航ちゃん ちょっと 聞いて 容子おばあちゃまの お話。 航ちゃんは お山へ 遊びに来てくれるたび どんどん 大きくなって おりこうさんになって、 あなたが いい子に育っていくのを見るのが 何よりの楽しみです。 航ちゃんを見ていると パパの小さい時のことが いろいろ 思い出されます。 やっぱり 航ちゃんは パパの子です。よーく似ています。 ママにも いっぱい 似ているけどね。  

パパは 幼稚園の頃から お外で どろんこになって 遊んで帰って来ても お家へ入るなり ピアノの前に座りました。 おててが どろんこで 気がつくと ピアノの鍵盤まで 泥だらけ、 手くらい洗ってからにしてよと おばあちゃまに言われました。 そのぐらい パパは ピアノが大好きだったの。

幼稚園の時 園長先生に 大きくなったら何になるの?と聞かれた時 ピアニスト か コックさんと即座に 答えていました。 大きくなったら その通りになりました。パパは お料理も 上手ですね。 航ちゃん 昨日 おばあちゃまが 同じことを 航ちゃんに聞いたら 指揮者って言ったのには びっくり仰天、 やっぱり パパの子ですね、そのタクトの振り方のうまい事、 体全体 すべてで 音楽を表していましたね。小沢征爾も 顔まけ。

パパの ピアノに合わせてタクトを 振るあなたは 立派なコンダクターでした。 最初 みんな 航ちゃんの後ろや 横から 見ていたのですが 気がついてみると 聴衆は 全員 航ちゃんの真正面に 席を移していました。  おばあちゃまは 笑いすぎて おなかの皮が よじれてしまいました。 でもすごい。 体中 音楽って 言うのでしょう。 どんなに おばあちゃまが笑っても みんなが笑っても  航貴君は 真剣そのもの、 まじめ顔。 すごいよ、すごい! 航ちゃん!。

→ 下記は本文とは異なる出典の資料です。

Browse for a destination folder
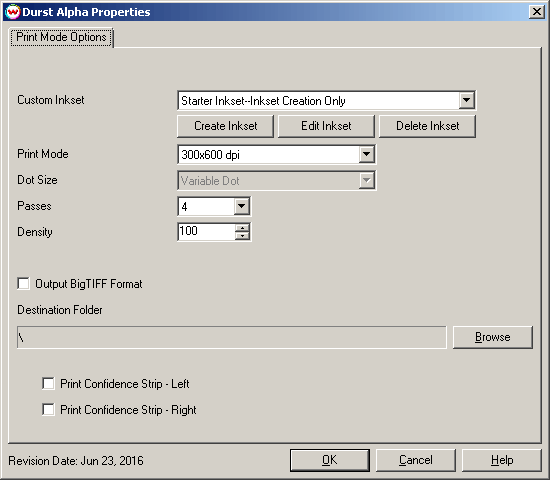 point(493,337)
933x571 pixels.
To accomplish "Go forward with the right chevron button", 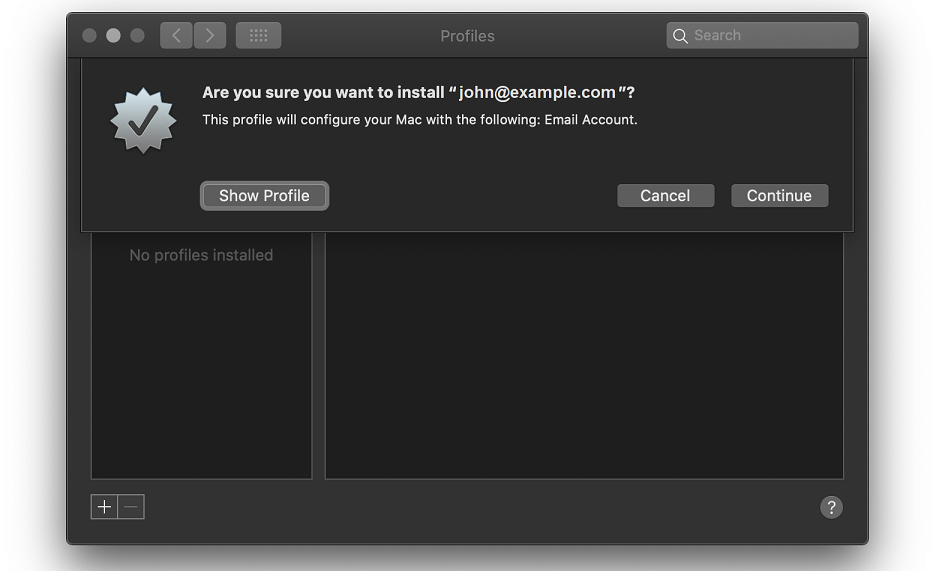I will [209, 36].
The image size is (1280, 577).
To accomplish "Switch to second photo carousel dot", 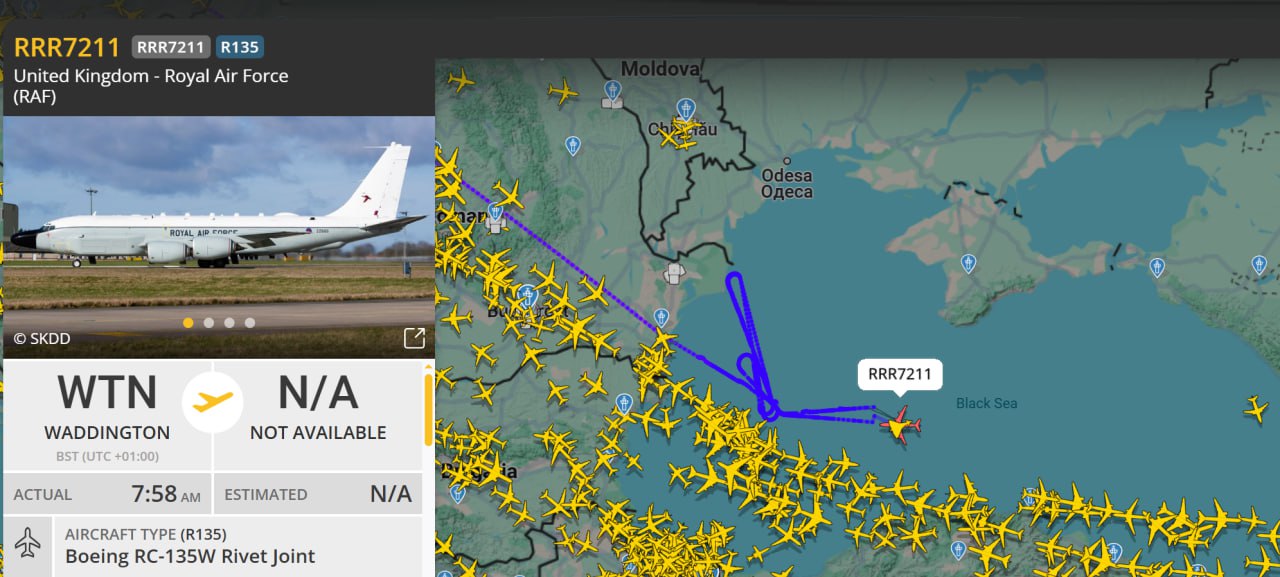I will (209, 323).
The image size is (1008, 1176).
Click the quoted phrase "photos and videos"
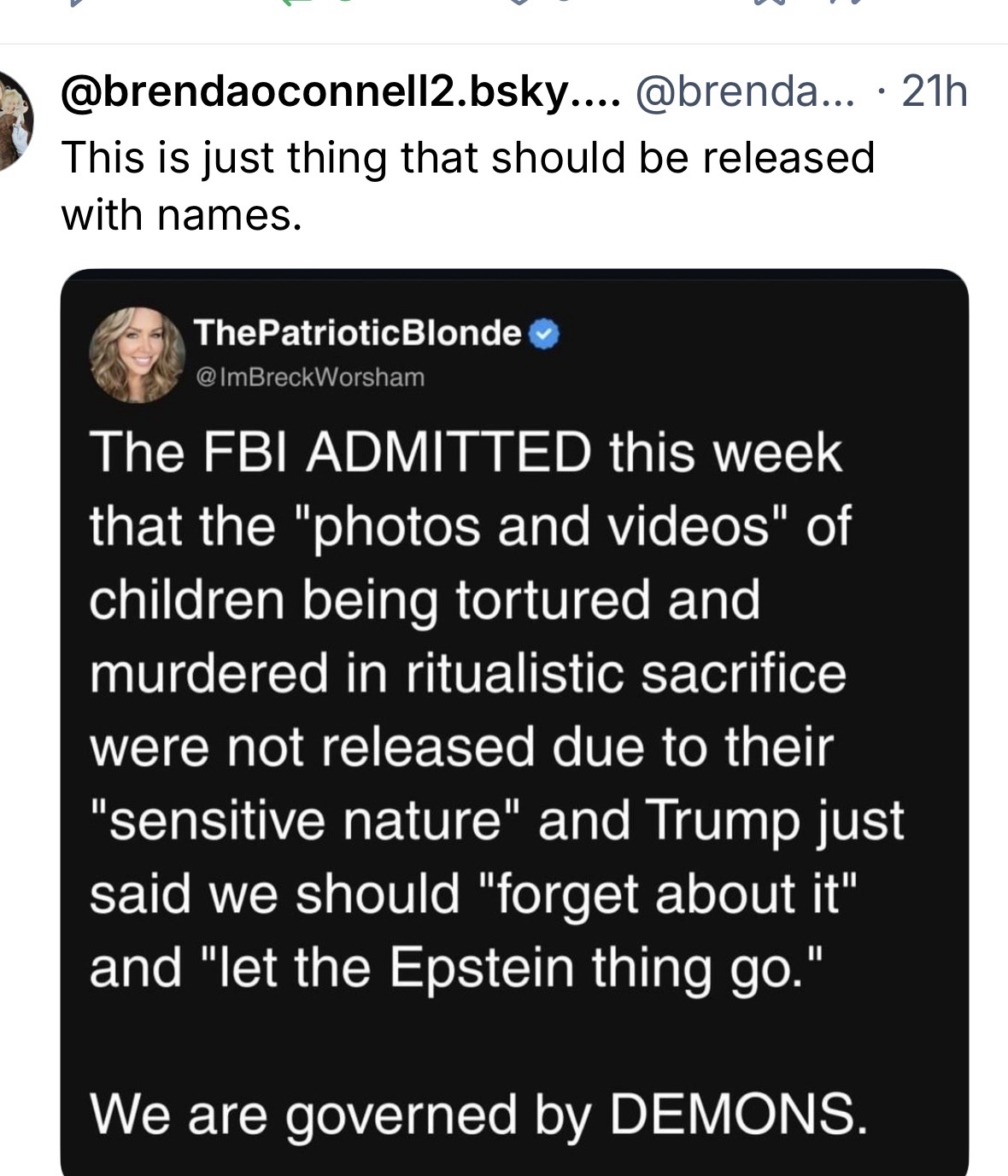pos(552,526)
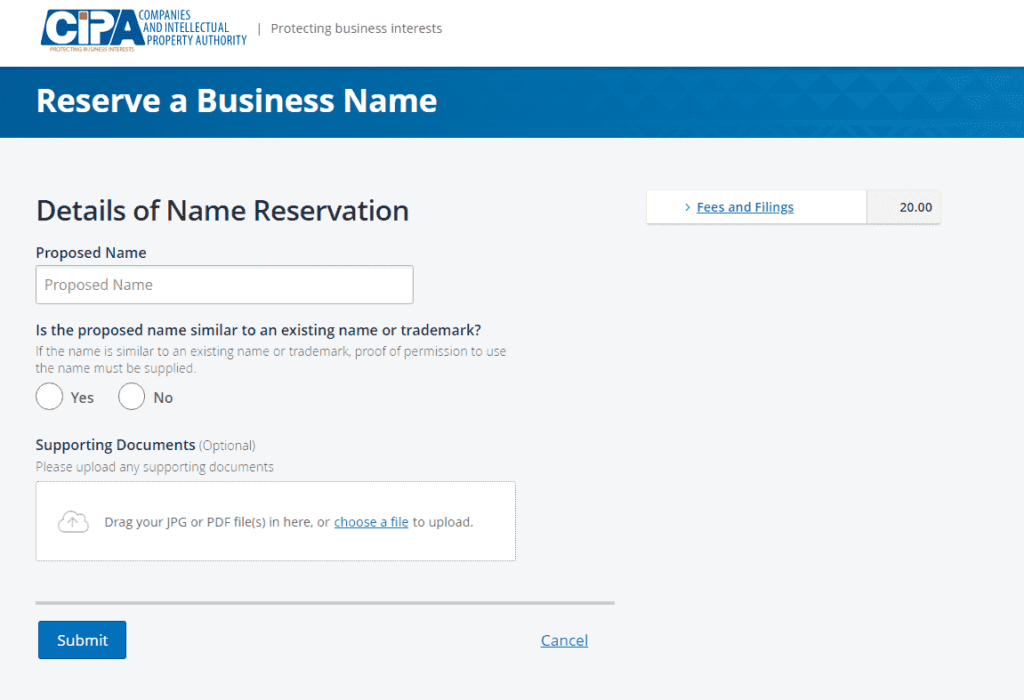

   パパが小学校の低学年のとき、音楽の雑誌 レッスンの友“に おかあさんのコーナーがあり そこに 原稿を頼まれました。 ピアノを習っている わが子について 一言書くのです。 おばあちゃまは 今でも何を書いたか よく覚えています。  私が お夕飯の支度をする頃 宜広は ピアノをたたき始めました。 毎日です。 楽しげに始めるのですが やっぱり 時々 つまずいたり リズムを狂わせたり、そんな時 千切りしているお料理の手が  短冊になったり さいころになったり それは みんな 宜広の ピアノのせいだったのです。 その頃 おばあちゃまは この子は 本当に音楽が 好きな子だなって 思っていました。 でも 堂々と 行く末は 音楽家になるとは 恥ずかしくて言えませんでした。だっておばあちゃま 音楽のこと 何にも 知らないのですから、?こんなに音楽が好きな子です、だから 一生何か音楽に携わった道を選ぶことになるでしょう”と書きました。 あの時の原稿は残念ながら 手元にありませんが もし読み返したら、ああ やっぱり 思った通りの 大人になったと 思うでしょう。 

航貴君 あなたはどうなるでしょう。 楽しみです。それを見届けるまで おばあちゃま 頑張らなくっちゃ!